SKEDSOFT

Data Mining & Data Warehousing

Introduction: Visual data mining discovers implicit and useful knowledge from large data sets using data and/or knowledge visualization techniques. The human visual system is controlled by the eyes and brain, the latter of which can be thought of as a powerful, highly parallel processing and reasoning engine containing a large knowledge base. Visual data mining essentially combines the power of these components, making it a highly attractive and effective tool for the comprehension of data distributions, patterns, clusters, and outliers in data.

Visual data mining can be viewed as an integration of two disciplines: data visualization and data mining. It is also closely related to computer graphics, multimedia systems, human computer interaction, pattern recognition, and high-performance computing.

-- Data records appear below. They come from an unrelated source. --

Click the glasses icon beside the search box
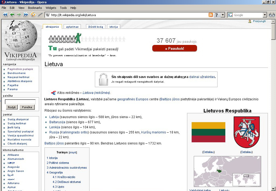Image resolution: width=276 pixels, height=191 pixels. click(x=272, y=15)
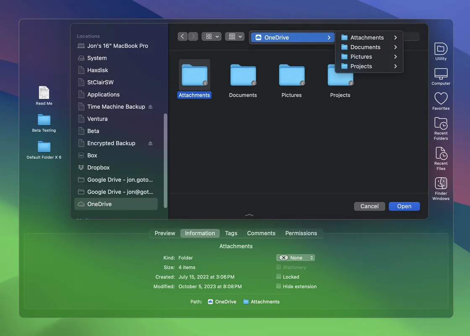This screenshot has width=470, height=336.
Task: Enable the Locked checkbox
Action: [x=278, y=276]
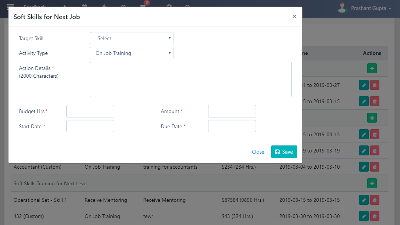Click inside the Action Details text area
Viewport: 400px width, 225px height.
pos(190,80)
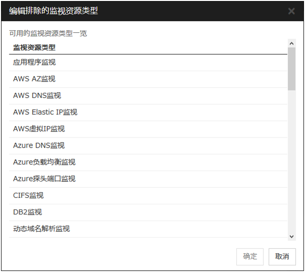Select the 应用程序监视 row
This screenshot has height=272, width=305.
tap(34, 62)
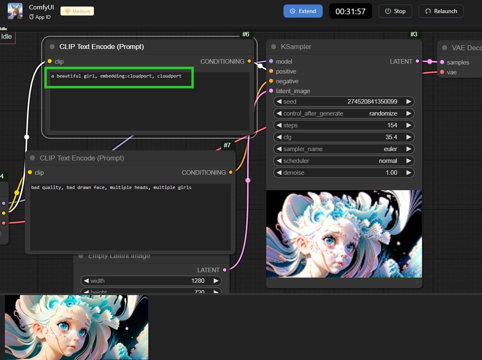
Task: Adjust the cfg value slider on KSampler
Action: coord(344,137)
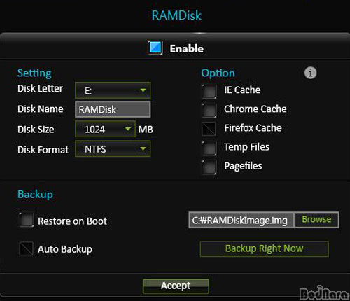Check the Chrome Cache box
The image size is (350, 301).
(209, 110)
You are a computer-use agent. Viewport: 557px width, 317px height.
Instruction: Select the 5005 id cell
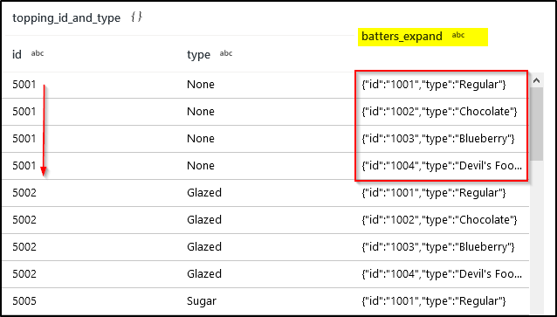point(24,301)
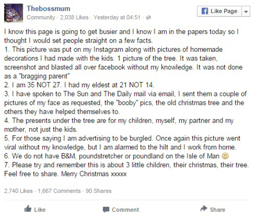Click the globe public audience icon
Viewport: 255px width, 218px height.
tap(148, 17)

In general, data visualization and data mining can be integrated in the following ways:

Data visualization: Data in a database or data warehouse can be viewed at different levels of granularity or abstraction, or as different combinations of attributes or dimensions. Data can be presented in various visual forms, such as boxplots, 3-D cubes, data distribution charts, curves, surfaces, link graphs, and so on. Figures 11.2 and 11.3 from Stat Soft show data distributions in multidimensional space. Visual display can help give users a clear impression and overview of the data characteristics in a database.

Data mining result visualization: Visualization of data mining results is the presentation of the results or knowledge obtained from data mining in visual forms. Such forms may include scatter plots and boxplots (obtained from descriptive data mining), as well as decision trees, association rules, clusters, outliers, generalized rules, and so on. For example, scatter plots are shown in Figure 11.4 from SAS Enterprise Miner. Figure 11.5, from Mine Set, uses a plane associated with a set of pillars to describe a set of association rules mined from a database. Figure 11.6, also from MineSet, presents a decision tree. Figure 11.7, from IBM Intelligent Miner, presents a set of clusters and the properties associated with them.

Data mining process visualization: This type of visualization presents the various processes of data mining in visual forms so that users can see how the data are extracted and from which database or data warehouse they are extracted, as well as how the selected data are cleaned, integrated, preprocessed, and mined. Moreover, it may also show which method is selected for data mining, where the results are stored, and how they may be viewed. Figure 11.8 shows a visual presentation of data mining processes by the Clementine data mining system.

Interactive visual data mining: In (interactive) visual data mining, visualization tools can be used in the data mining process to help users make smart data mining decisions. For example, the data distribution in a set of attributes can be displayed using colored sectors (where the whole space is represented by a circle). This display helps users determine which sector should first be selected for classification and where a good split point for this sector may be. An example of this is shown in Figure 11.9, which is the output of a perception-based classification system (PBC) developed at the University of Munich.

Audio data mining uses audio signals to indicate the patterns of data or the features of data mining results. Although visual data mining may disclose interesting patterns using graphical displays, it requires users to concentrate on watching patterns and identifying interesting or novel features within them. This can sometimes be quite tiresome. If patterns can be transformed into sound and music, then instead of watching pictures, we can listen to pitches, rhythms, tune, and melody in order to identify anything interesting or unusual. This may relieve some of the burden of visual concentration and be more relaxing than visual mining. Therefore, audio data mining is an interesting complement to visual mining.